--- What is expected ---
Repeat every one of the following lines word for word, without changing anything.

**** Entries shown ****

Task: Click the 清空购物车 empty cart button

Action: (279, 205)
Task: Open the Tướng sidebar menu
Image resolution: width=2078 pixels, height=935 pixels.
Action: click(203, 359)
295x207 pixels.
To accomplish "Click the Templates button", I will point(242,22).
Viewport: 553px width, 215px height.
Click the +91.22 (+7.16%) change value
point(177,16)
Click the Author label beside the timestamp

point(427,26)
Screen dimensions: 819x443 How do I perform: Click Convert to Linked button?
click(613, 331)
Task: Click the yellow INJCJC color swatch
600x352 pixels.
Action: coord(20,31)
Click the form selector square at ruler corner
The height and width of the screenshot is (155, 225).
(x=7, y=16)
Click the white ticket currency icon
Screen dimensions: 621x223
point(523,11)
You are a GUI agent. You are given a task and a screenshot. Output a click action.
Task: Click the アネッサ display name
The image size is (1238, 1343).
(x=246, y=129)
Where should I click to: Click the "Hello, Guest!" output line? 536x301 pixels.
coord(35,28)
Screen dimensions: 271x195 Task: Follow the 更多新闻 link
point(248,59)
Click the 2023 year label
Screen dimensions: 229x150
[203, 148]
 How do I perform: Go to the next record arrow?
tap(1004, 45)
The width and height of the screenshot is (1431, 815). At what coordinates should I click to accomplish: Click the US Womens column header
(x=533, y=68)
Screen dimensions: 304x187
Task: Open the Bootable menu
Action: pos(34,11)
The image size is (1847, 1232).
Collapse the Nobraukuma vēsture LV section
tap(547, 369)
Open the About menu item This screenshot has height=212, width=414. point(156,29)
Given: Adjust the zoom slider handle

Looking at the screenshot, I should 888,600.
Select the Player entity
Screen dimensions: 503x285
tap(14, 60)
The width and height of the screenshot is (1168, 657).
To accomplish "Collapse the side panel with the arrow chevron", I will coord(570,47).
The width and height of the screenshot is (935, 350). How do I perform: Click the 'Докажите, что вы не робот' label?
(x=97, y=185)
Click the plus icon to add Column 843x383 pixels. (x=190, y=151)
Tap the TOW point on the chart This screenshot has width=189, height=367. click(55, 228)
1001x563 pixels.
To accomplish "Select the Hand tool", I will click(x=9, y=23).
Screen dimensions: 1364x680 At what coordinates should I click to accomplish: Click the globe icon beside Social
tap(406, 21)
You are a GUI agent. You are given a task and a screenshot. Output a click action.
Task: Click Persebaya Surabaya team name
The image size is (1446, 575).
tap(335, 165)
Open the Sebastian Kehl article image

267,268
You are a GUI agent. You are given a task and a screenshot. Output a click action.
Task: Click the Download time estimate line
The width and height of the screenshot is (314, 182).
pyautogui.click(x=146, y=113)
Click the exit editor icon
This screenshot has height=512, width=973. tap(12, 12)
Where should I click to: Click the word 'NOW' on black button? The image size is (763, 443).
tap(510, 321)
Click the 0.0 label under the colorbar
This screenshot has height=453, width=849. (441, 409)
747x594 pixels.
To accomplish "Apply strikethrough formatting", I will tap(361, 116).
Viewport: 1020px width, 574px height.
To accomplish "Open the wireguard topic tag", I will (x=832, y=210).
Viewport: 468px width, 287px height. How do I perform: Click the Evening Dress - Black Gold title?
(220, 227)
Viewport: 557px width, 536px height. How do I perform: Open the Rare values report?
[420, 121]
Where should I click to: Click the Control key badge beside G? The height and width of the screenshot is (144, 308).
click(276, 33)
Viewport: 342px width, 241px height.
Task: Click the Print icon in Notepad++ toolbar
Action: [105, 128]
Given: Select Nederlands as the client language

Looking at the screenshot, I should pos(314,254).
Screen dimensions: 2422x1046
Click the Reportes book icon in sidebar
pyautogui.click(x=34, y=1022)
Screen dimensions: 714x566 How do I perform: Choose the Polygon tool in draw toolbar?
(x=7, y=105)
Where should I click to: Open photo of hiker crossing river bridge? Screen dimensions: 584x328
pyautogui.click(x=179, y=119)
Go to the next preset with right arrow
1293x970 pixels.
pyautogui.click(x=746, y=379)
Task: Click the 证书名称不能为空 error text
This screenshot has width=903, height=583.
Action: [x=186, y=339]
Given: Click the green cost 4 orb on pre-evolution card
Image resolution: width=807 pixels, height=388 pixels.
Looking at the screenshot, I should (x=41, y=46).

****

--- Exercise response ---
Task: Click the 清空购物车 empty cart button

Action: (279, 205)
Task: Open the Tướng sidebar menu
Image resolution: width=2078 pixels, height=935 pixels.
Action: click(203, 359)
295x207 pixels.
To accomplish "Click the Templates button", I will point(242,22).
Viewport: 553px width, 215px height.
Click the +91.22 (+7.16%) change value
point(177,16)
Click the Author label beside the timestamp

point(427,26)
Screen dimensions: 819x443 How do I perform: Click Convert to Linked button?
click(613, 331)
Task: Click the yellow INJCJC color swatch
600x352 pixels.
Action: coord(20,31)
Click the form selector square at ruler corner
The height and width of the screenshot is (155, 225).
(x=7, y=16)
Click the white ticket currency icon
Screen dimensions: 621x223
point(523,11)
You are a GUI agent. You are given a task and a screenshot. Output a click action.
Task: Click the アネッサ display name
The image size is (1238, 1343).
(x=246, y=129)
Where should I click to: Click the "Hello, Guest!" output line? 536x301 pixels.
coord(35,28)
Screen dimensions: 271x195 Task: Follow the 更多新闻 link
point(248,59)
Click the 2023 year label
Screen dimensions: 229x150
[203, 148]
 How do I perform: Go to the next record arrow?
tap(1004, 45)
The width and height of the screenshot is (1431, 815). At what coordinates should I click to accomplish: Click the US Womens column header
(x=533, y=68)
Screen dimensions: 304x187
Task: Open the Bootable menu
Action: pos(34,11)
The image size is (1847, 1232).
Collapse the Nobraukuma vēsture LV section
tap(547, 369)
Open the About menu item This screenshot has height=212, width=414. point(156,29)
Given: Adjust the zoom slider handle

Looking at the screenshot, I should 888,600.
Select the Player entity
Screen dimensions: 503x285
tap(14, 60)
The width and height of the screenshot is (1168, 657).
To accomplish "Collapse the side panel with the arrow chevron", I will coord(570,47).
The width and height of the screenshot is (935, 350). How do I perform: Click the 'Докажите, что вы не робот' label?
(x=97, y=185)
Click the plus icon to add Column 843x383 pixels. (x=190, y=151)
Tap the TOW point on the chart This screenshot has width=189, height=367. click(55, 228)
1001x563 pixels.
To accomplish "Select the Hand tool", I will click(x=9, y=23).
Screen dimensions: 1364x680 At what coordinates should I click to accomplish: Click the globe icon beside Social
tap(406, 21)
You are a GUI agent. You are given a task and a screenshot. Output a click action.
Task: Click Persebaya Surabaya team name
The image size is (1446, 575).
tap(335, 165)
Open the Sebastian Kehl article image

267,268
You are a GUI agent. You are given a task and a screenshot. Output a click action.
Task: Click the Download time estimate line
The width and height of the screenshot is (314, 182).
pyautogui.click(x=146, y=113)
Click the exit editor icon
This screenshot has height=512, width=973. tap(12, 12)
Where should I click to: Click the word 'NOW' on black button? The image size is (763, 443).
tap(510, 321)
Click the 0.0 label under the colorbar
This screenshot has height=453, width=849. (441, 409)
747x594 pixels.
To accomplish "Apply strikethrough formatting", I will tap(361, 116).
Viewport: 1020px width, 574px height.
To accomplish "Open the wireguard topic tag", I will (x=832, y=210).
Viewport: 468px width, 287px height. How do I perform: Click the Evening Dress - Black Gold title?
(220, 227)
Viewport: 557px width, 536px height. How do I perform: Open the Rare values report?
[420, 121]
Where should I click to: Click the Control key badge beside G? The height and width of the screenshot is (144, 308).
click(276, 33)
Viewport: 342px width, 241px height.
Task: Click the Print icon in Notepad++ toolbar
Action: [105, 128]
Given: Select Nederlands as the client language

Looking at the screenshot, I should pos(314,254).
Screen dimensions: 2422x1046
Click the Reportes book icon in sidebar
pyautogui.click(x=34, y=1022)
Screen dimensions: 714x566 How do I perform: Choose the Polygon tool in draw toolbar?
(x=7, y=105)
Where should I click to: Open photo of hiker crossing river bridge? Screen dimensions: 584x328
pyautogui.click(x=179, y=119)
Go to the next preset with right arrow
1293x970 pixels.
pyautogui.click(x=746, y=379)
Task: Click the 证书名称不能为空 error text
This screenshot has width=903, height=583.
Action: [x=186, y=339]
Given: Click the green cost 4 orb on pre-evolution card
Image resolution: width=807 pixels, height=388 pixels.
Looking at the screenshot, I should (x=41, y=46).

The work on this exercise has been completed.